There was an Art Fest exhibit held by a local design college in Tenmonkan on Saturday. It may have been on Sunday as well, but I didn't go to Tenmonkan on Sunday, and the sign doesn't seem to give dates, so I don't know for sure.



There were maybe 20 tables in the arcade, with artists looking like they were between 16 and 48 years old. Some, if not all, of the art and crafts were for sale, but I didn't see anything I wanted for the apartment. A lot of it looked amaturish, but some was promising.











This artwork was from a sign placed next to the event stage. I didn't see a schedule and there didn't seem to be much in the way of stage activities for the day, but I like the spirit of the sign.















Three of the foamhead mascots posed for shots for a professional cameraman who looked like he was related to the SDF. And that was that for the art fest as far as I was concerned.

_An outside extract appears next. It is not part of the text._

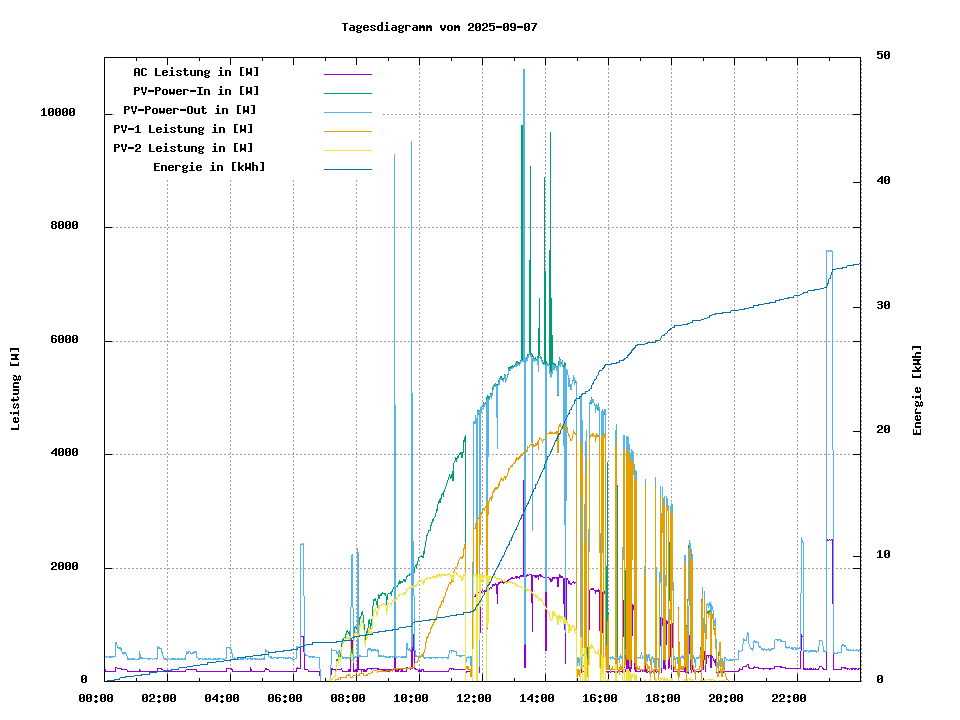This screenshot has height=720, width=960.
Task: Click the 50 value on energy axis
Action: click(x=883, y=56)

Tuesday, February 19, 2019

Licca-chan Exhibit Poster




Licca-chan is Japan's answer to Barbie. I think the 50th anniversary exhibit was at the Prefectural Cultural Center, but don't quote me on that. Doesn't matter that much to me, I'm not going to go to it. I just want to show what kind of posters you can find lying around here.

Monday, February 18, 2019

Conan Goods Shop Ad




This ad board is promoting the Drum Tao taiko group, and it would be very easy to overlook the more money-oriented ad also on the board.



The Detective Conan Plaza goods shop, running at the Yamakata department store from Dec. 27 to Jan. 8. If you have way too much money burning in your pocket after getting those little gift envelopes from your relatives on New Year's Day.

Follow-up - I don't know of anyone that visited the goods shop, or bought anything there, so I've no idea if it was popular or not.